**ASSIGNED TASK**
Please return every record below exactly as it stands.

**INFORMATION SUPPLIED**
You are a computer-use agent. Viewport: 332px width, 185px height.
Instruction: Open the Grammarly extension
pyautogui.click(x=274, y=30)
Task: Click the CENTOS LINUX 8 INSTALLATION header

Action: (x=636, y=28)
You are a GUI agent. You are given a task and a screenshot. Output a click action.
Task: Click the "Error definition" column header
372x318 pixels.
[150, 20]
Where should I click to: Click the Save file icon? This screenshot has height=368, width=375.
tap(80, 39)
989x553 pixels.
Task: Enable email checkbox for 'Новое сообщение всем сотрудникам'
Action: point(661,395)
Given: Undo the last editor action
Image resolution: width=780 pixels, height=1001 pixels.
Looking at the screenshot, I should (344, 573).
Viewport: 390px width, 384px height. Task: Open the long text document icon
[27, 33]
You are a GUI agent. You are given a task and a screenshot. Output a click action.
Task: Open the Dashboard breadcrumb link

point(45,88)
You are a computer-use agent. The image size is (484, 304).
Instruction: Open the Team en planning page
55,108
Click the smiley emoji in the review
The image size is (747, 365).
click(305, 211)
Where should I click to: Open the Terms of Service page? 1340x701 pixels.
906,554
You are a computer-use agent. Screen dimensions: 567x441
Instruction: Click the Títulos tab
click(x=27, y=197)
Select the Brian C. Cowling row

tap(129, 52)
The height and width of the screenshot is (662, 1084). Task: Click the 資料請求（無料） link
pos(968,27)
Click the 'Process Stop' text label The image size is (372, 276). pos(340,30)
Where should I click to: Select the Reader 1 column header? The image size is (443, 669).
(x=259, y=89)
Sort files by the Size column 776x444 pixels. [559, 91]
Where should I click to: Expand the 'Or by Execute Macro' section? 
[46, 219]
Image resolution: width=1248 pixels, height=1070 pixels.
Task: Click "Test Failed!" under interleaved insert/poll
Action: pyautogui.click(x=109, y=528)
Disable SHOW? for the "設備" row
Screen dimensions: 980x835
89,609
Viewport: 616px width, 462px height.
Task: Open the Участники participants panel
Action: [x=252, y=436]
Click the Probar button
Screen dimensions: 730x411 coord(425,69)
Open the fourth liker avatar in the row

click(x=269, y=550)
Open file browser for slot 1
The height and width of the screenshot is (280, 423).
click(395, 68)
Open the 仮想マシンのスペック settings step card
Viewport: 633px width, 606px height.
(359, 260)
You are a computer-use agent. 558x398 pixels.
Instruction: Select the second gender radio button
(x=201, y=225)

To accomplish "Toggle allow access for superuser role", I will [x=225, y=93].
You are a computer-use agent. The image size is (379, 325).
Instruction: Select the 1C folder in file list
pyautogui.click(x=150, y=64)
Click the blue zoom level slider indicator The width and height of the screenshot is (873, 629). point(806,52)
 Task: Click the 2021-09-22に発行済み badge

**WORKED SOLUTION**
You are a computer-use agent. Viewport: 332px width, 185px height.
Instruction: Open the Grammarly extension
pyautogui.click(x=274, y=30)
Task: Click the CENTOS LINUX 8 INSTALLATION header

Action: (x=636, y=28)
You are a GUI agent. You are given a task and a screenshot. Output a click action.
Task: Click the "Error definition" column header
372x318 pixels.
[150, 20]
Where should I click to: Click the Save file icon? This screenshot has height=368, width=375.
tap(80, 39)
989x553 pixels.
Task: Enable email checkbox for 'Новое сообщение всем сотрудникам'
Action: point(661,395)
Given: Undo the last editor action
Image resolution: width=780 pixels, height=1001 pixels.
Looking at the screenshot, I should (344, 573).
Viewport: 390px width, 384px height. Task: Open the long text document icon
[27, 33]
You are a GUI agent. You are given a task and a screenshot. Output a click action.
Task: Open the Dashboard breadcrumb link

point(45,88)
You are a computer-use agent. The image size is (484, 304).
Instruction: Open the Team en planning page
55,108
Click the smiley emoji in the review
The image size is (747, 365).
click(305, 211)
Where should I click to: Open the Terms of Service page? 1340x701 pixels.
906,554
You are a computer-use agent. Screen dimensions: 567x441
Instruction: Click the Títulos tab
click(x=27, y=197)
Select the Brian C. Cowling row

tap(129, 52)
The height and width of the screenshot is (662, 1084). Task: Click the 資料請求（無料） link
pos(968,27)
Click the 'Process Stop' text label The image size is (372, 276). pos(340,30)
Where should I click to: Select the Reader 1 column header? The image size is (443, 669).
(x=259, y=89)
Sort files by the Size column 776x444 pixels. [559, 91]
Where should I click to: Expand the 'Or by Execute Macro' section? 
[46, 219]
Image resolution: width=1248 pixels, height=1070 pixels.
Task: Click "Test Failed!" under interleaved insert/poll
Action: pyautogui.click(x=109, y=528)
Disable SHOW? for the "設備" row
Screen dimensions: 980x835
89,609
Viewport: 616px width, 462px height.
Task: Open the Участники participants panel
Action: [x=252, y=436]
Click the Probar button
Screen dimensions: 730x411 coord(425,69)
Open the fourth liker avatar in the row

click(x=269, y=550)
Open file browser for slot 1
The height and width of the screenshot is (280, 423).
click(395, 68)
Open the 仮想マシンのスペック settings step card
Viewport: 633px width, 606px height.
(359, 260)
You are a computer-use agent. 558x398 pixels.
Instruction: Select the second gender radio button
(x=201, y=225)

To accomplish "Toggle allow access for superuser role", I will [x=225, y=93].
You are a computer-use agent. The image size is (379, 325).
Instruction: Select the 1C folder in file list
pyautogui.click(x=150, y=64)
Click the blue zoom level slider indicator The width and height of the screenshot is (873, 629). point(806,52)
 Task: Click the 2021-09-22に発行済み badge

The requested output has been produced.